_Reading passage_:

# Can't download any torrent



## theserpent (Jun 30, 2012)

*Well im sorry for making this thread mods*. discussing about torrents is not allowed here but i had no other choice.I am not able to download any torrent .Not even magnetic links work .
Any one can help me out please 

Well when i click magnet link.It opens in the client but shows "0 MB SIZE"


----------



## ico (Jun 30, 2012)

Discussion about torrents is allowed.

Which client are you using?


----------



## theserpent (Jun 30, 2012)

Utorrent and bittorrent
When i click download in kat.ph.It takes time to load.And gives an error page from torrentcache or torrentcage

*i47.tinypic.com/1fhet0.jpg


----------



## Gauravs90 (Jun 30, 2012)

Well you haven't told us which internet connection you are using...


----------



## pramudit (Jun 30, 2012)

Talking about torrents is Ok until you talk about pirated stuff...  
Did you tried checking other websites like pirate bay? I also get 0mb on opening magnet links but after 15secs or so it shows its real size.


----------



## rider (Jun 30, 2012)

torcache.net is not even working with proxies, is this the sign of upcoming dooms day??


----------



## ganeshnokiae63 (Jun 30, 2012)

Try with editing the torcache to torrage and .net to .com and vice versa.
i am sure it will work..
@theserpent you can hide the tab but the link shows the downloading file please look it


----------



## rider (Jun 30, 2012)

ganeshnokiae63 said:


> Try with editing the torcache to torrage and .net to .com and vice versa.
> i am sure it will work..



No, it's not working. R.I.P Torrents


----------



## Gauravs90 (Jun 30, 2012)

rider said:


> No, it's not working. R.I.P Torrents



These are difficult days for piracy....


----------



## theserpent (Jun 30, 2012)

rider said:


> torcache.net is not even working with proxies, is this the sign of upcoming dooms day??



same .No sites working



rider said:


> No, it's not working. R.I.P Torrents



Dam..If the ISP's have done it.Please start showing all the Shows with $#S@ words censored 



pramudit said:


> Talking about torrents is Ok until you talk about pirated stuff...
> Did you tried checking other websites like pirate bay? *I also get 0mb on opening magnet links but after 15secs or so it shows its real size*.



Not for me .R.I.P Freedom


----------



## rider (Jun 30, 2012)

Now a new indian pop music industry will rebirth.


----------



## theserpent (Jun 30, 2012)

Well i read in paper that they would be blocking links instead of sites so is this the reason?


----------



## rider (Jun 30, 2012)

They cut the roots, tree will fall soon.


----------



## theserpent (Jun 30, 2012)

_Exercise tasks_:
A. From the forum thread about torrents that won't download, write out the passage from "Well you haven't" up to and including "its real size.".
B. In the forum thread about torrents that won't download, which clients does theserpent say they are using?
C. List every username that appears as the author of a post in the forum thread about torrents that won't download.

_Data extract_:
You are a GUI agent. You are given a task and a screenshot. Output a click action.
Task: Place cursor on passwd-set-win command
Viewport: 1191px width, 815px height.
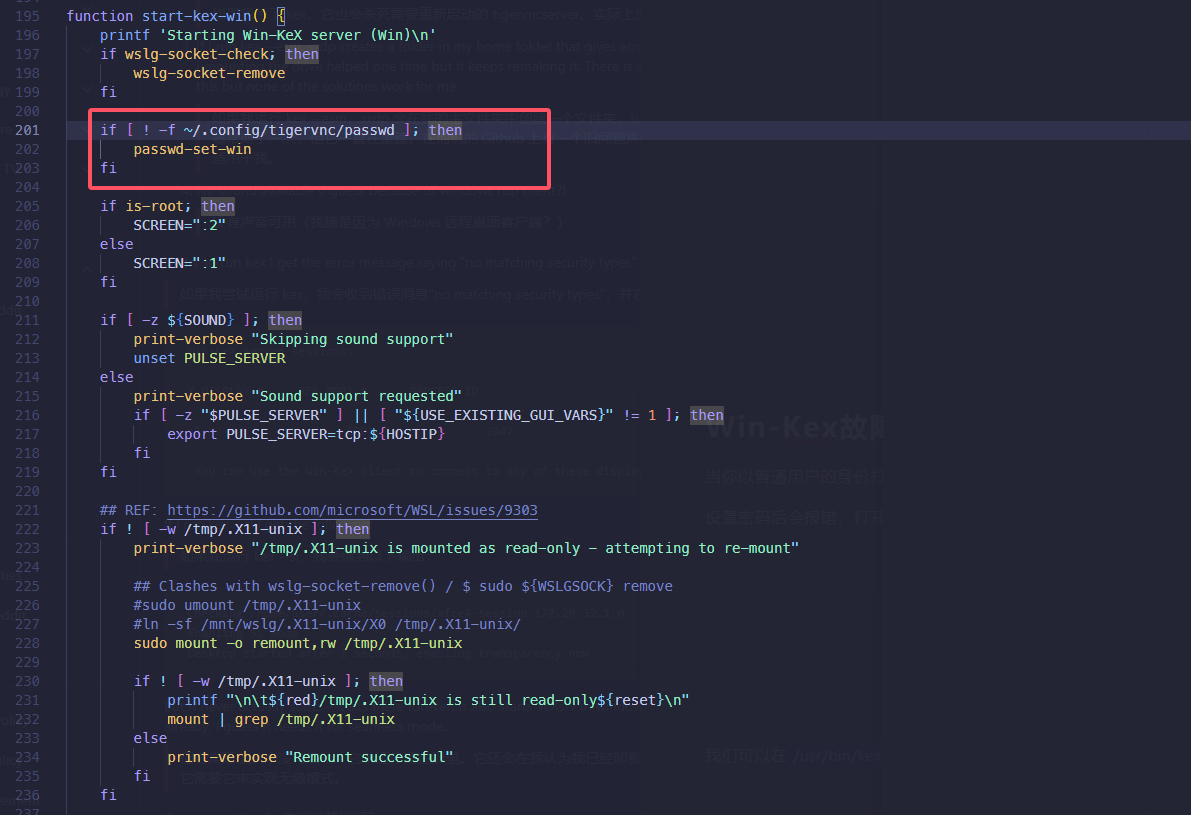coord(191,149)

_Answers to the exercise_:
A.
Well you haven't told us which internet connection you are using...


----------



## pramudit (Jun 30, 2012)

Talking about torrents is Ok until you talk about pirated stuff...  
Did you tried checking other websites like pirate bay? I also get 0mb on opening magnet links but after 15secs or so it shows its real size.

B. Utorrent and bittorrent.

C. theserpent, ico, Gauravs90, pramudit, rider, ganeshnokiae63